## DOCUMENT SECTION
━━━━━━━━━━━━━━━━
Skip to content

Nearest Neighbor Search

2D scenario: Voronoi Diagram

3D or higher dimensions: Not efficient.

Fine-grained complexity

Assume the distance between query point and its nearest neighbor is \(R\), \(c\)-approximate \(R\)-near neighbor is all the points within range \(cR(c\ge1)\).

  • input: point \(q\), constant \(c\), radium \(R\).
  • if there is a point \(p\) with \(dist(p,q)\le R\), then return point \(p'\) with \(dist(p',q)\le cR\) with probability \(\ge 1-\delta\).

Locality Sensitive Hashing

abbr. LSH

Distance: \(dist:\mathbb R^d\times\mathbb R^d\rightarrow\mathbb R\). \(\ell_1,\ell_2\), Manhattan, Hamming.....

Hash function \(h\) is \((R,cR,P_1,P_2)\)-sensitive w.r.t. \(dist\) if

  1. \(\forall p,q\) with \(dist(p,q)\le R:\Pr[h(p)=h(q)]\ge P_1\).
  2. \(\forall p,q\) with \(dist(p,q)\ge cR:\Pr[h(p)=h(q)]\le P_2\).
  3. \(P_1\ge P_2\).

Store all points \(p\in S\) in hash table with key \(h(p)\) which \(h\) is \((R,cR,P_1,P_2)\)-sensitive.

\(A[y]\) is linked list of all points \(p'\in S\) with \(h(p')=y\),

HashMap<Integer,linkedList<Point>>: hm:...
//......
for(Point p: points){
    Integer key=h(p);
    if hm.contains(key){
        hm.get(key).add(p);
    }
    else {
        linkedList<Point> l=...
        l.add(p);
        hm.put(key,l);
    }
}

Query:

Point Query(Point q){
    Integer key=h(q);
    linkedList<Point>l=hm.get(key);
    for(Point p:l){
        if(dist(p,q)<=c*R){
            return p;
        }
    }
    return null;
}

Let \(X_p\) be \(1\) if \(h(p)=h(q)\) and \(0\) otherwise.
━━━━━━━━━━━━━━━━
## STORED DATA
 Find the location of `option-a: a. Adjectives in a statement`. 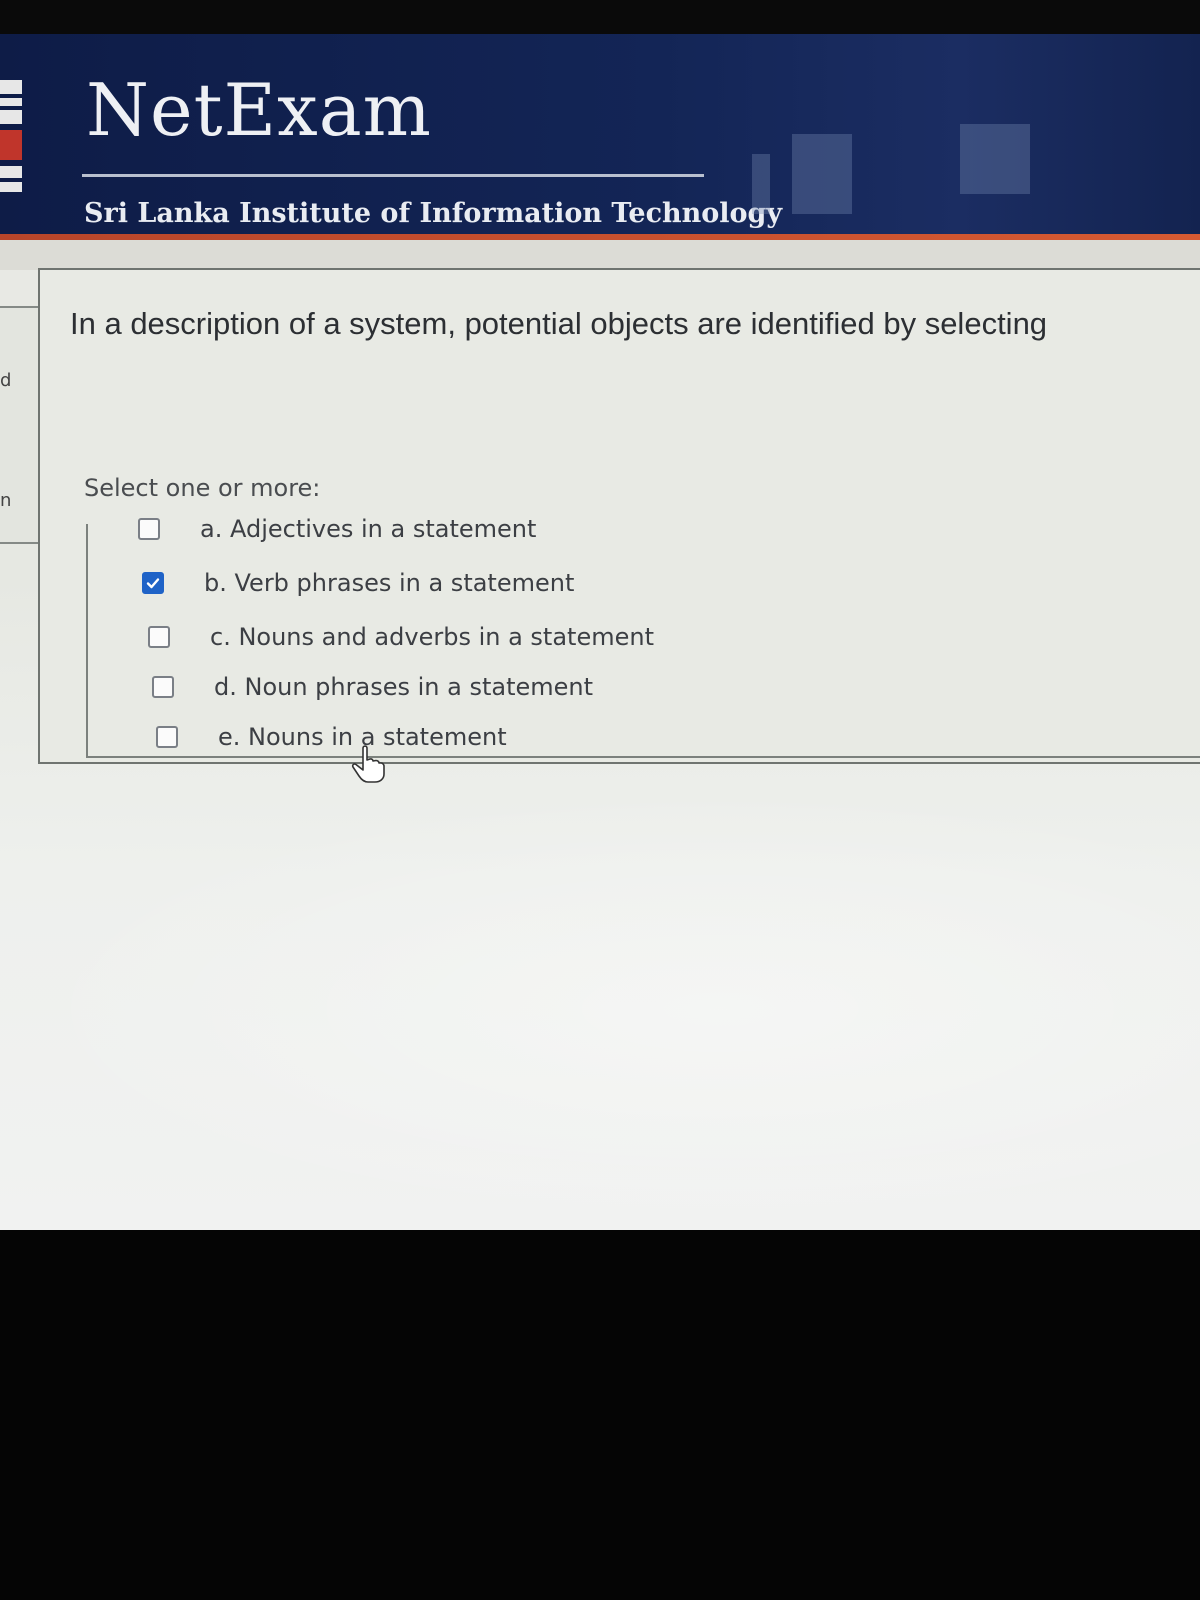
━━━━━━━━━━━━━━━━
## QUESTIONS TO ANSWER
a – According to the nearest neighbor search notes, what is used for the 2D scenario?
b – Please repeat the part of the nearest neighbor search notes between "Store all points" and "linkedList<Point> l=...", inclusive.

## TASK-BY-TASK SOLUTIONS
a – A Voronoi Diagram.

b –
Store all points \(p\in S\) in hash table with key \(h(p)\) which \(h\) is \((R,cR,P_1,P_2)\)-sensitive.

\(A[y]\) is linked list of all points \(p'\in S\) with \(h(p')=y\),

HashMap<Integer,linkedList<Point>>: hm:...
//......
for(Point p: points){
    Integer key=h(p);
    if hm.contains(key){
        hm.get(key).add(p);
    }
    else {
        linkedList<Point> l=...